Collected data entries
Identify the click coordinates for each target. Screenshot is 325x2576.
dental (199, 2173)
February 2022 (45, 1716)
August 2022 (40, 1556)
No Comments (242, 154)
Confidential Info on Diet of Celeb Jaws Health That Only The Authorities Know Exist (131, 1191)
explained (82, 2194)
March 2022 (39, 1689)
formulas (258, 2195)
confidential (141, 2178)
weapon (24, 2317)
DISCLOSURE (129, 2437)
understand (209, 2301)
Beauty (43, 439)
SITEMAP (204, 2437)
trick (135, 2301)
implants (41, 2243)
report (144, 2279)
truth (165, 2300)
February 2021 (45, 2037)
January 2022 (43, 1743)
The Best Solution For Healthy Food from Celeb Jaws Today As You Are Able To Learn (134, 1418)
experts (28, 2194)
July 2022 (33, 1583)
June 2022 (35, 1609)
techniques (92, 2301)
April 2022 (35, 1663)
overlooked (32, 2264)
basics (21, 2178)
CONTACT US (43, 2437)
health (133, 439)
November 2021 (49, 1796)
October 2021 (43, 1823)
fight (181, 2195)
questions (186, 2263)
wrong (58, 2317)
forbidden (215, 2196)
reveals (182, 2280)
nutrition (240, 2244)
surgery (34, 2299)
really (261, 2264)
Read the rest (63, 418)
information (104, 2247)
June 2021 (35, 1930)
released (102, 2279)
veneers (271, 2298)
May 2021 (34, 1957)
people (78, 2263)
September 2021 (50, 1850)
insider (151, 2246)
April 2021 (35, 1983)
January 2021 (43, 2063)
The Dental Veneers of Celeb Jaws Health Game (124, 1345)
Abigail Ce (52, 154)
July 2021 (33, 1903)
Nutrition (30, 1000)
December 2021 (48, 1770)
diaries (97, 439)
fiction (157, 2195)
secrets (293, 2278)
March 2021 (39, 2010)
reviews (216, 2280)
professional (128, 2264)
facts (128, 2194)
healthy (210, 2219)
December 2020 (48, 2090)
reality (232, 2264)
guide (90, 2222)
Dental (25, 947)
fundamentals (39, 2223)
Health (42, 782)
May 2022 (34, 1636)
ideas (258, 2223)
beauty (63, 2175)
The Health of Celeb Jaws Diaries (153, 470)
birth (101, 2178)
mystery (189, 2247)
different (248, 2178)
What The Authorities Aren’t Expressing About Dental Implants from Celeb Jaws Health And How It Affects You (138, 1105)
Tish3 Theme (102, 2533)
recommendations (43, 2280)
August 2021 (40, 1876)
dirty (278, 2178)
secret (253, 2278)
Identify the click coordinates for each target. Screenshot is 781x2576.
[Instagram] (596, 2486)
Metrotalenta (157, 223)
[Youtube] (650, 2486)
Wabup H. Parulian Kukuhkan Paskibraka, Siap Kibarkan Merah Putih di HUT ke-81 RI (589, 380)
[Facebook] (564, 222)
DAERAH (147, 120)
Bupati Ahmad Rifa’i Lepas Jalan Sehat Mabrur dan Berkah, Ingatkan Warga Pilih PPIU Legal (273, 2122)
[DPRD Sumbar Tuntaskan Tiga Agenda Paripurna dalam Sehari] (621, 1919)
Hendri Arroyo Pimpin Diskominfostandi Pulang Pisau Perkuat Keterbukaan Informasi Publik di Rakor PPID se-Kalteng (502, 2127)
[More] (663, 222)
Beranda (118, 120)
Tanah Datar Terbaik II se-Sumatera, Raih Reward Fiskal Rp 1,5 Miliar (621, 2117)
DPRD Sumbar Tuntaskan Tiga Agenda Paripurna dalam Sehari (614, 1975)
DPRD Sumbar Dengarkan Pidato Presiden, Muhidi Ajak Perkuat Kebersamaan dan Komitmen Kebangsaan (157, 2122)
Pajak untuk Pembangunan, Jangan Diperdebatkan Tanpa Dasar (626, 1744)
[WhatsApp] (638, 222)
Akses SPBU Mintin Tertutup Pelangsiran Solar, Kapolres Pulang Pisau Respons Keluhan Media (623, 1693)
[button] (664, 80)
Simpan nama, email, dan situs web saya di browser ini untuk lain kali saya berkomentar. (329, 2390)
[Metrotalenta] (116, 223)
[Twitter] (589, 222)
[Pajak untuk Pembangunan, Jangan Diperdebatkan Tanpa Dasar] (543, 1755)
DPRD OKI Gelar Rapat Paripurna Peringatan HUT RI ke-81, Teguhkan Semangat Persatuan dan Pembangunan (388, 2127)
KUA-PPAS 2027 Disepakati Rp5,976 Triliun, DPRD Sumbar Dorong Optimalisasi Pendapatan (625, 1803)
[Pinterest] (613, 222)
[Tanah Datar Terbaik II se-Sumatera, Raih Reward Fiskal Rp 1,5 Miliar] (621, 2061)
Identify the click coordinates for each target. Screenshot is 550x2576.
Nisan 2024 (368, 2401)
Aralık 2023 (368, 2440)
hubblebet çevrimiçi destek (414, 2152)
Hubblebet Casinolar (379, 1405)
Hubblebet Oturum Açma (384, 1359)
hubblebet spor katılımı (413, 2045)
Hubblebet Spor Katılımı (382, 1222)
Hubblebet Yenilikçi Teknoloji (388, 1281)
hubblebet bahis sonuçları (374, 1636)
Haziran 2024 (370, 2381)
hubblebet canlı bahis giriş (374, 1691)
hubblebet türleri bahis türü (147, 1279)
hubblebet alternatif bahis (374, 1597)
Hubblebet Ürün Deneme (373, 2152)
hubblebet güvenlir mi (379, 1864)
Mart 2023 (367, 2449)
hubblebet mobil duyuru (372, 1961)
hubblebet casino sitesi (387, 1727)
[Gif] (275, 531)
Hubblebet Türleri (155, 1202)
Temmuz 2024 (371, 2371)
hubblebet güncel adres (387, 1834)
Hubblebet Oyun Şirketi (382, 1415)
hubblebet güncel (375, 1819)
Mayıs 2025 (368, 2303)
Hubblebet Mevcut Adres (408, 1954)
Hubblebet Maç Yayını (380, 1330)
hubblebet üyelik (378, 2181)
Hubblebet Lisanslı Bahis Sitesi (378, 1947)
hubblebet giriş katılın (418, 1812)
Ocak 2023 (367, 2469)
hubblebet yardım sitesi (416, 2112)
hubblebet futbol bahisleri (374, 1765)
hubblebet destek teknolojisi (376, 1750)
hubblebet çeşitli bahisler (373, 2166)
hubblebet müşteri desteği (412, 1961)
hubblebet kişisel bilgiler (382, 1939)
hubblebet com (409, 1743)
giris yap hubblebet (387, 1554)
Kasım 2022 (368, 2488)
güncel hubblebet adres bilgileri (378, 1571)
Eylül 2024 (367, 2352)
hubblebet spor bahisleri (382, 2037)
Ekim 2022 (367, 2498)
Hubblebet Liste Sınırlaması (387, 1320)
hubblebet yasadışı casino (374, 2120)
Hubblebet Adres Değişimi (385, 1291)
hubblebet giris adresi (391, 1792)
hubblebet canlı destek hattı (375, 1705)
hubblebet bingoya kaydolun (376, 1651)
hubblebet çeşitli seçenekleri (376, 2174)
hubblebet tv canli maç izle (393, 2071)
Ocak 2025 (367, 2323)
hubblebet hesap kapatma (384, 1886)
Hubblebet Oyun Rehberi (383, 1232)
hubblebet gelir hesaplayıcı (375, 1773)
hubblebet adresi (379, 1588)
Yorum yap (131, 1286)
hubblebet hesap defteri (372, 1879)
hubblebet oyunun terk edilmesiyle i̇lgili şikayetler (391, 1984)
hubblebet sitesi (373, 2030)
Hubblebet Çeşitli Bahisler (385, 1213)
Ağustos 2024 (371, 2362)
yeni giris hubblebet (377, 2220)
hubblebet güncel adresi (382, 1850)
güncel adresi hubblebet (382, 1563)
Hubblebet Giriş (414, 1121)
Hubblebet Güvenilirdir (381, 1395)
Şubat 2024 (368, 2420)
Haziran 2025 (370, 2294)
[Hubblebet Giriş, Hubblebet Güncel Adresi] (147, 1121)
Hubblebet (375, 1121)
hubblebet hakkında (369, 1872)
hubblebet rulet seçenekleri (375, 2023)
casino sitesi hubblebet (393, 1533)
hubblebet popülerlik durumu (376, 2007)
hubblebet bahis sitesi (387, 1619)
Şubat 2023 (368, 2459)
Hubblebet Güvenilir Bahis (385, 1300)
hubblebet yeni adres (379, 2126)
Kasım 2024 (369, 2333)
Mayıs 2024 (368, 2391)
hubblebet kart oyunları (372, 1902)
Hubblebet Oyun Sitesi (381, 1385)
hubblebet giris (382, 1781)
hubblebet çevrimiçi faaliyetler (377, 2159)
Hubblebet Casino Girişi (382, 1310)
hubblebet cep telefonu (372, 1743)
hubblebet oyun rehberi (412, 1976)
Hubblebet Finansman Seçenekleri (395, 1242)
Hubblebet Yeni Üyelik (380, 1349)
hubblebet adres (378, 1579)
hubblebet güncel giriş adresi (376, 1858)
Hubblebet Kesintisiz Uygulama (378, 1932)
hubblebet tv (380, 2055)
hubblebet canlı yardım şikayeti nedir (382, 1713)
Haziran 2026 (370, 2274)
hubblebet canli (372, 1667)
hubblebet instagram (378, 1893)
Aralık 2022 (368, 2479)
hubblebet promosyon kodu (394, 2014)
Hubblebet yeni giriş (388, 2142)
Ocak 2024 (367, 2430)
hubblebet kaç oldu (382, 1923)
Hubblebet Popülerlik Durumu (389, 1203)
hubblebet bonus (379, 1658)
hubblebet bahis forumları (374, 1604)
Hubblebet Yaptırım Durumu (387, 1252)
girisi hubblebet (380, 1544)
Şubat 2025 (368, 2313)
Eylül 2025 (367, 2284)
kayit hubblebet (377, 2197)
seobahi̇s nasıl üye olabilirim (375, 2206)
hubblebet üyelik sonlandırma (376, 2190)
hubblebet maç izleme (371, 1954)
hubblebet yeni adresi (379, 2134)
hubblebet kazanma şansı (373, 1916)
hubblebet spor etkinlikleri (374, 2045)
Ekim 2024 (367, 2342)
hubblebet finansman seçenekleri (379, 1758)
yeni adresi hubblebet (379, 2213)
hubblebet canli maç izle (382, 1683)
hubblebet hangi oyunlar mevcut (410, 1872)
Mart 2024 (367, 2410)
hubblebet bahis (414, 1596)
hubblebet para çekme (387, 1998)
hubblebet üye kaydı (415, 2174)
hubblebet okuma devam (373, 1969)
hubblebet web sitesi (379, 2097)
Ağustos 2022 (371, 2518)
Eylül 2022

- _What you need to do_
What lines above hold the word "çevrimiçi"? Pull each one out.

- _Result of this task_
hubblebet çevrimiçi destek (414, 2152)
hubblebet çevrimiçi faaliyetler (377, 2159)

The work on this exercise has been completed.